Walter Tomada su “Il circolo tentatore”

 

Intrigante ed interessante a partire dal titolo questa raccolta di Santo Bordonaro. Autore che attraverso la sua esperienza di vita ci porta a seguire Il circolo tentatore che va dal profondo Sud all’estremo Nord, dalla sanguigna Sicilia – sua terra d’origine – all’algida Scandinavia, sua meta d’elezione. A metà strada c’è il Friuli, dove vede la luce questa plaquette: un saggio di quello che un tempo si sarebbe chiamato poetica del frammento, ma che non ha nulla del disgregato ibridismo di poeti del primo Novecento come Boine, Rebora o Sbarbaro, né dell’Ungaretti supersintetico de L’allegria.

Nulla di tutto questo. Bordonaro parte dichiaratamente dal filosofeggiare aforismatico di Nietzsche, come si desume anche dall’immagine accattivante del Circolo, che richiama la nietzschiana teoria dell’eterno ritorno dell’uguale. Ma non si ferma lì, questo poeta della Magna Grecia scagliato a Udine da una Musa beffarda ma provvidenziale. Il suo tragitto risale, proprio come quello di Nietzsche – fino alla genesi dell’età classica, alla filosofia presocratica e ai lirici greci più incisivi, a quegli stessi autori che furono banco di prova terribile per il suo conterraneo Quasimodo.

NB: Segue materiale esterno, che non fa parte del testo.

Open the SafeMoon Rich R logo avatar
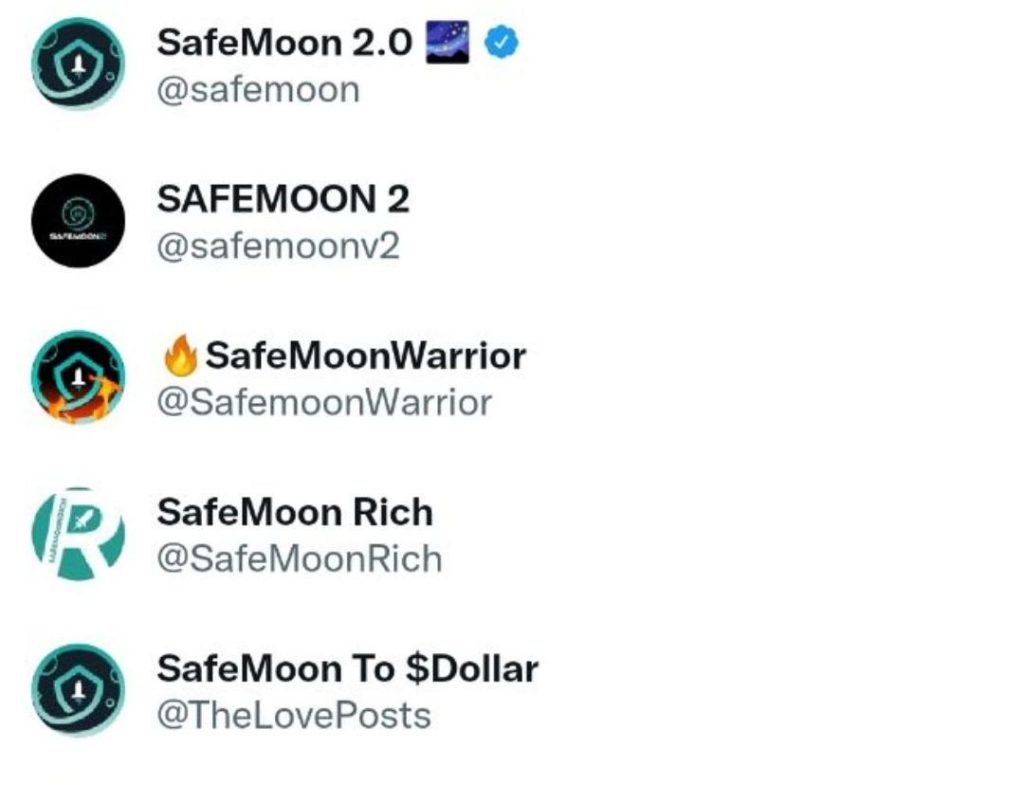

Se però la dinamica più pregnante per quegli autori viaggiava sul crinale Amore-Morte, qui si incontrano altri topos altrettanto seducenti e ben più novecenteschi: l’Orizzonte e l’Infinito (non letto in chiave leopardiana quanto piuttosto in un senso matematico), frutto di sogni e visioni aperti ma nel contempo amari. E la Solitudine fiocca come neve su un fiordo, quando affiorano i miti di Edipo e Narciso a sfiorare i contorni più irrisolti della nostra epoca.

Senza certezze, senza false speranze, senza voli pindarici, ma con molta Ironia. La cifra di Bordonaro è estremamente ironica, nel senso più alto del termine: dissimula una visione cupa smascherando il suo contrario. E mira a togliere quel velo di Maya, che copre le cose, come in un sarcastico gioco che smaschera la realtà. E viene in mente un altro conterraneo di Bordonaro, Pirandello, che delle false espressioni umane fu letteralmente un castigamatti. E viene in mente che siracusana come lui era anche l’appena festeggiata Santa Lucia – protettrice della vista – colei che dà luce e permette di gettare uno sguardo lucido e istantaneo sull’abisso del mondo.

Bordonaro l’ha fatto, e lungi da voler andare solo, col suo segreto / tra gli uomini che non si voltano (come minaccia Montale) ha messo nero su bianco l’energia del desiderio e il profumo dell’oblìo. Fino a smarrirsi nel labirinto dove L’ossessione è la forma logica del mistero (p.63) e il poeta si chiede Quante strade per arrivare ad una pagina che te le ripropone (p.70). Appunto, l’eterno ritorno dell’eguale mistero chiamato vita, che nessuna ragione può penetrare fino in fondo, e solo la letteratura può contemplare a dovere. In questo modo essa ci affranca dalla schiavitù del senso, proprio mentre lo restituisce in tutta la sua crudezza. E restituisce l’esistenza alla bellezza dello sguardo, che ne coglie le contraddizioni grazie a un poeta abituato a sostare all’ombra delle parole e portarle alla luce solo per brevi lampi, per far riaffiorare quell’inesauribile segreto che 100 anni fa ne Il Porto Sepolto Giuseppe Ungaretti chiamò semplicemente Poesia.